Use a press release when you have genuine news. Something that has happened, is happening, or is about to happen. If you're trying to build a relationship with a journalist or suggest a feature idea, a pitch is the better tool.
The Standard Press Release Structure
Every press release follows a broadly consistent structure. Journalists expect it, and deviating creates friction.
- Headline. A clear, factual summary of the news.
- Dateline. The date and location (e.g., London, 15 July 2025).
- Lead paragraph. The essential news in roughly 50 words, answering the five Ws.
- Body paragraphs. Supporting details, context, and data in descending order of importance.
- Quotes. One or two attributed quotes that add perspective and a human voice.
- Boilerplate. A short paragraph about your organisation.
- Contact information.
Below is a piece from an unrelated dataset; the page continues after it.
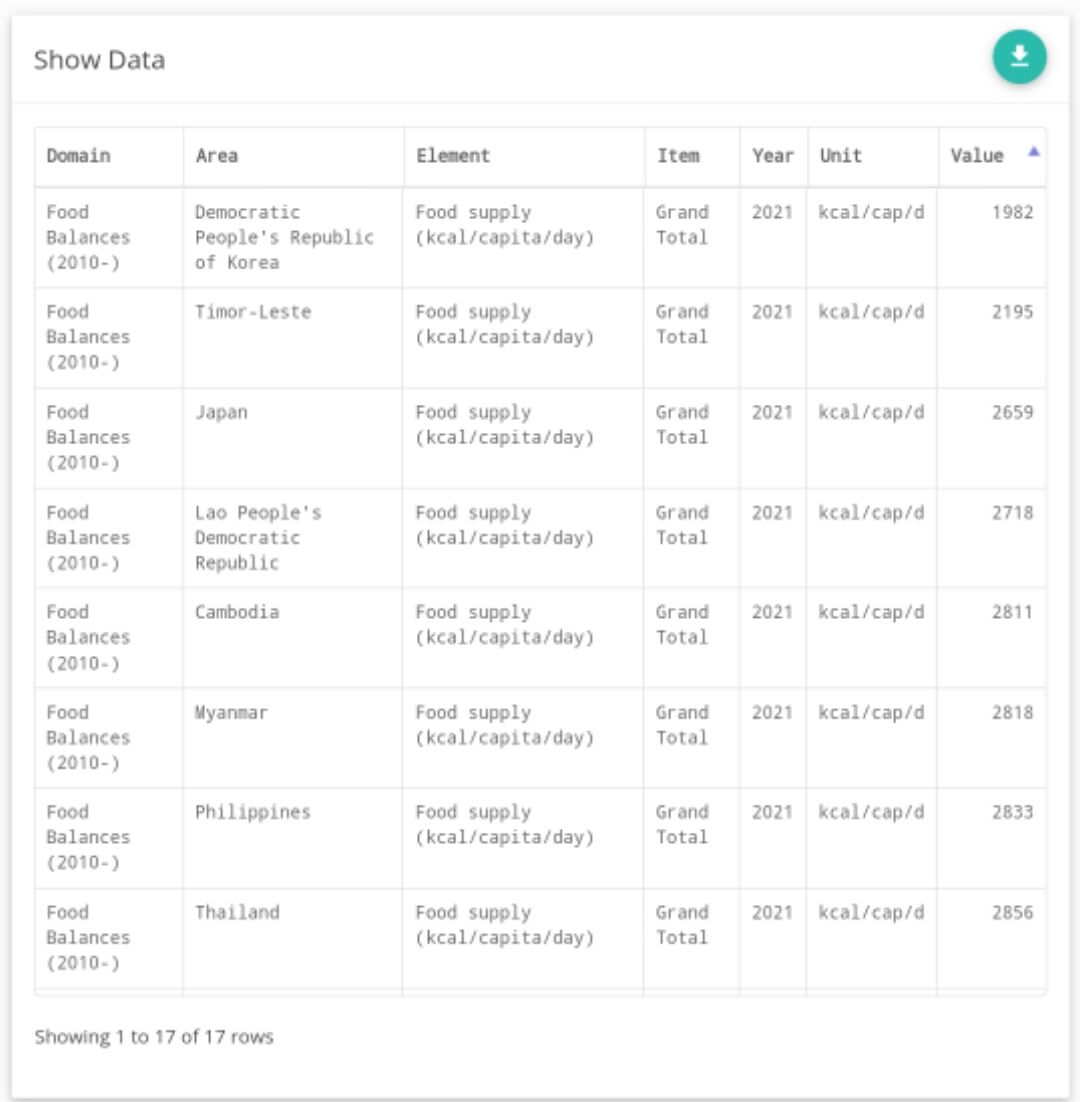This screenshot has width=1080, height=1102.
Task: Sort by the Element column header
Action: (x=453, y=156)
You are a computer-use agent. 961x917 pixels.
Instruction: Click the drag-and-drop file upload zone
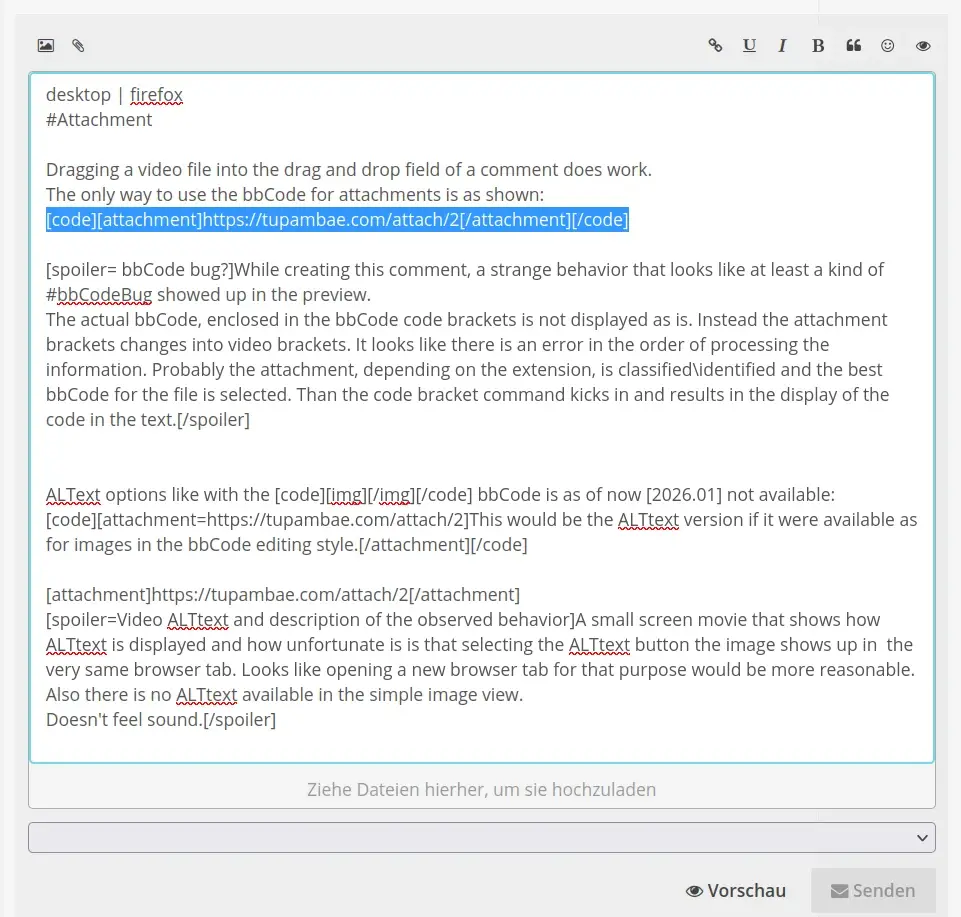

Name, phone number, and email for your press contact.
- Ends marker. The word "ENDS" or the symbol "###" to signal the release is complete.
This follows the inverted pyramid: the most newsworthy information sits at the top, with supporting detail tapering below. A journalist should be able to cut your release from the bottom up and still have a usable story.
Writing Compelling Headlines
Your headline is the most important line in the release. If it fails, nothing else matters. The journalist won't read past it.
A strong headline is factual and specific, written in active voice, under 70 characters where possible, and free of jargon. No "revolutionary," "ground-breaking," or "world-class."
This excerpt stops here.